SINGLE ACCOUNT SYSTEM
Any system of book-keeping the balance sheet in which shows the capital and liabilities of whatever nature, and the assets of whatever description, on one statement. The term, although also applying to a Single Entry system presenting its final position by means of a statement of affairs, is usually given to accounts kept by Double Entry, and presenting its final position at each balancing by means of a balance sheet in the ordinary form as hereunder. The title has come into use in contradistinction to what is known as the Double Account System, under which the balance sheet is divided into two parts. The first part shows, on the credit side, the capital and permanent loans raised, and on the debit side the permanent assets on which it has been expended. The balance of this account is carried to the second part or General Balance Sheet, which, of course, also contains the fluctuating liabilities and floating assets. (See also Auditing, p. 85.)
SINGLE ENTRY BOOK-KEEPING
This is a system under which only one entry is made for the majority of the transactions, these being for the purpose of keeping a record of the Personal Accounts. The accounts are written up from the Waste Book entries, the sales being often kept in a separate book, but, if so, the totals of same, although they may be made, are not brought into account. The sales are debited to the .Personal Accounts, to which cash is credited from the Cash Book, discounts, etc., inserted, and the account ruled off. No Purchases Book is kept, but the Ledger Accounts of the creditors are credited direct from the Waste Book, and, on payment, the accounts are debited with cash received, a note made of discounts and allowances, and ruled off. The Cash Book usually contains only one column on each side, in which both cash and bank items are entered, its balance being a combined cash and bank balance. Although a memorandum of discounts may be inserted in the Cash Book, and a column may be provided for them, the totals of discounts are not brought into account.
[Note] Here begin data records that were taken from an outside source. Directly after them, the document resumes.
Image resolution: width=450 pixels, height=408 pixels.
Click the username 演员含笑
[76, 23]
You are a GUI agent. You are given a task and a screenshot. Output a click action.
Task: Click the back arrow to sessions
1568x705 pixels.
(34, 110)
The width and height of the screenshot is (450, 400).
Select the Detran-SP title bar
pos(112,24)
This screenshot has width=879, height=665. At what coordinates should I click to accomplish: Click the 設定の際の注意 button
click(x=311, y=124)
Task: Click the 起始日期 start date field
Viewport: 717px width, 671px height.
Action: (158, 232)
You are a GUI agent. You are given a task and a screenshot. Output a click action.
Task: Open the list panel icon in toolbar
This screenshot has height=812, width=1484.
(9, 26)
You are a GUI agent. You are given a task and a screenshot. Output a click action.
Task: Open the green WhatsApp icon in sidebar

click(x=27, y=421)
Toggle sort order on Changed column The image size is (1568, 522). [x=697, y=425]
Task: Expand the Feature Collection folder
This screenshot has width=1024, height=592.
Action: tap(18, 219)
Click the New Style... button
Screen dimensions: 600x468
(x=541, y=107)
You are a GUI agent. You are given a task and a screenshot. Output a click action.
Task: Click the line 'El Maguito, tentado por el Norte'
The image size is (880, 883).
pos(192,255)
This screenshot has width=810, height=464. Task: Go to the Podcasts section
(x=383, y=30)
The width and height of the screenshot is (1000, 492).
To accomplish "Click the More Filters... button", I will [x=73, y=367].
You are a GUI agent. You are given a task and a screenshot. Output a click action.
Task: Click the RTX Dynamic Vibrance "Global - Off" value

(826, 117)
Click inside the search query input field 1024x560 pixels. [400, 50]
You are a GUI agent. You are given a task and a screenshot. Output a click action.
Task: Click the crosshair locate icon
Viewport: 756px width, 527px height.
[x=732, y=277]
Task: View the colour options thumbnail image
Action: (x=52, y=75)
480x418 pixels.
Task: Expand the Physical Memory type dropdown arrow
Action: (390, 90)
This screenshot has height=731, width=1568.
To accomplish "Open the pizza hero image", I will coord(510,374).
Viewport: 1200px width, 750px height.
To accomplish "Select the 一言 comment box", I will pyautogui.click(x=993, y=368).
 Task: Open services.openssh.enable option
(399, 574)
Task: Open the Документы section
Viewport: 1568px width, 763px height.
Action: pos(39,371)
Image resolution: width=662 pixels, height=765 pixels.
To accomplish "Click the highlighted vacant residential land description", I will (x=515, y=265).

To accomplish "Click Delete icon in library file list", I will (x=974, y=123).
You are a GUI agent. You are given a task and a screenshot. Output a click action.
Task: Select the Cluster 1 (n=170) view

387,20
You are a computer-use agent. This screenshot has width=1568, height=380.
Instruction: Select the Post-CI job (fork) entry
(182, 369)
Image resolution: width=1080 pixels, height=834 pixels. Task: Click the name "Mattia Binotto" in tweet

In regard to payments for expenses, these simply appear as payments in the Cash Book, no postings being made to Nominal Accounts. Ledger Accounts are, however, often kept for the purposes of keeping a record of the fixed assets, and introduction of capital. A trader who keeps his books by this system can only ascertain the position of his affairs at the end of the year by taking out a statement of assets and liabilities, known as a Statement of Affairs, the balance being the capital invested in the business at that date. The difference between such capital and that at the beginning of the year, with the addition of personal drawings, and the deduction of any capital introduced during the year, is assumed as the profit or loss which has been made.
SLIP SYSTEM OF POSTING
The advent of the typewriter and of the adding machine has paved the way to the introduction of numerous time and labour-saving devices, enabling business records to be more speedily and accurately dealt with. SALES.This is particularly so with regard to the sales records, and an outline of a slip system of dealing with this department must be of interest and profit. When ledger accounts are entered up from original slips, dockets or documents, instead of from a subsidiary book into which such slips, dockets, or documents have first been copied, the system is spoken of as the slip system. Such a system has long been in use in banks, where the postings to the customers’ ledgers are made direct from the paying-in slips, cheques, bills, etc. In business houses, the methods of posting from the original invoices vary according to the system employed, and to the nature of the subdivision of the sales ledgerswhether alphabetical, geographical, or departmental.S Generally speaking, every business provides for the sectional balancing of its books, with, in consequence, an adjustment or control account in the General Ledger for each ledger in use. In the ” slip system,” invoices are typed in multiple copiesone for the customer and the others for the sales records. The number of copies typed would depend upon the nature of the records kept in the particular business. Where no Sales Day Book is kept, the total of the sales may be obtained by means of an adding machine attached to the typewriter, or by means of a separate adding machine through which the amount of each invoice is brought on to a slip and the daily, weekly, or monthly total sales obtained. This total would be dealt with through the General Ledger by being debited to ” Debts Collection Account ” and credited to ” Sales Account.”
SOUNDING IN DAMAGES
An action is technically said to sound in damages when it is brought, not for the specific recovery of lands or goods, or for the granting of an injunction, but for the recovery of damages only, as in actions of covenant, trespass, etc.
SPECIAL DEFENCE
In the ordinary course any defence to an action at law can be raised by the defendant in his own behalf; but if the defence is one which, when raised, does not affect the validity of a contract but simply gives the defendant an opportunity of raising a point which is legally open to him, this is a special defence, and, speaking generally, the law demands that a defendant who wishes to raise such a point must plead it specially in the High Court or give notice of it in an action in the County Court. The following are illustrations : Infancy, Statutes of Limitations, Gaming, Statute of Frauds, Sale of Goods Act, Public Authorities Protection Act. The existence of any liabilities under contracts made in connection with the first five of these is only abated by special statutes, and the liability in the case of any tort under the sixth is only excused by the Statute of 1893. There is notliing otherwise affecting either the validity of the contract in the first case or the liability for the tort in the latter. In order, however, that these weapons of defence shall be made use of, the law demands that the points shall be raised as a special defence in an action, and that none of them shall be of any avail without such defence being put forward.
SPECIALTY CONTRACT
A contract under seal, so named, in contradistinction to a simple contract, because of the special circumstances attendant upon the method of its execution. (See Deed.)
SPECIALTY DEBTS
These are debts which are created by deed, and as such take a higher standing than debts by simple contract. At one time they enjoyed a priority over simple contract debts, but the preference was taken away by Hinde Palmer’s Act (qv.).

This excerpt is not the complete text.